BTW, what about my suggested FlowScriptSelector? http://marc.theaimsgroup.com/?t=106864448500002&r=1&w=2
...
Not as I remember the discussion, no...
From the top of my head the main idea was to not have the calls to publishing pipelines hidden in the flowScripts, but rather letting the flowScripts return some 'state' that could include the continution-point
based on that returned state the flow-selector would then be visibly in the sitemap be doing the selction of the pipeline
a better name would probably be the FlowScriptResultSelector :-)
the main drive was to decouple the flowscipt-functions from the sitemap that calls them: if they would return some code upon which to select the coupling would be less tight and reuse higher...
making sense? other interpretations of the discussion?
These have been exactly my thoughts, Marc, so 1000 points to you :)
Wow, this seems completely upside down to me! We've been using flow script to purely drive flow, the sitemap to purely generate content and Java classes called by the flow to drive business logic. Adding flow decisions back to the sitemap seems to remove the "flow" out of flow?
Yes, perhaps you can get a more generic flow controller, but you do so at the expense of a less generic sitemap. What's the point? I prefer to have _all_ my flow logic in one spot: the flow controller...

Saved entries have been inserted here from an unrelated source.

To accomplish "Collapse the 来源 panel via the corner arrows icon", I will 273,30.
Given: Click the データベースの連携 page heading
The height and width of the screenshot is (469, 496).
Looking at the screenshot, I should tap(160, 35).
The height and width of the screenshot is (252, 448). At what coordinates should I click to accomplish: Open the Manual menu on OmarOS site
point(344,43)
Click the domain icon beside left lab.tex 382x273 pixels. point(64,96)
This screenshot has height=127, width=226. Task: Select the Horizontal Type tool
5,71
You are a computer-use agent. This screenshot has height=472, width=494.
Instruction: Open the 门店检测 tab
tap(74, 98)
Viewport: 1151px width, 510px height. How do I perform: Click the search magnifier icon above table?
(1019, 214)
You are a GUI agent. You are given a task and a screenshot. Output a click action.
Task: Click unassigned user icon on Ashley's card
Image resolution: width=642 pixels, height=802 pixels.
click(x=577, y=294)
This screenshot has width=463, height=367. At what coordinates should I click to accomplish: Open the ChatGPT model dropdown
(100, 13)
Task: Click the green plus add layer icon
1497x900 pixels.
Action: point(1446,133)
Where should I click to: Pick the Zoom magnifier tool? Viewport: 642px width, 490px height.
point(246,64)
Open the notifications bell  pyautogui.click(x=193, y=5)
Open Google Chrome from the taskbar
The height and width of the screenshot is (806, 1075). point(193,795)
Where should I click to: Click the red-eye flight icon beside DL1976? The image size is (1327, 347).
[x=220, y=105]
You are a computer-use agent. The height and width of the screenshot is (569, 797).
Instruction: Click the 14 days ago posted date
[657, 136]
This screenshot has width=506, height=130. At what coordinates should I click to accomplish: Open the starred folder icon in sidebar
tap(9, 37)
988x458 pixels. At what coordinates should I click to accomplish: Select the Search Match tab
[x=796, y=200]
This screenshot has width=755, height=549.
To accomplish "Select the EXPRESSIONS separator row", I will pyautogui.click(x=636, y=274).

Indeed, Peter, it's a completely different concept and - even if it were better - we won't implement it. The thoughts were tied to the old sitemap. You have the whole application in one file. I did see the flow only as action replacement and wanted to control the sitemap flow (i.e. pipeline selection) in the sitemap. In the meantime I have changed my opinion. The clearer SoC is a good and important point.
With the question above I only wanted to provoke a reaction by the man on the whiteboard but he didn't say more than this one word:
Amen.
BTW, what exactly does this mean, what are the shades and nuances of "Amen"? Is it complete agreement, nothing to add?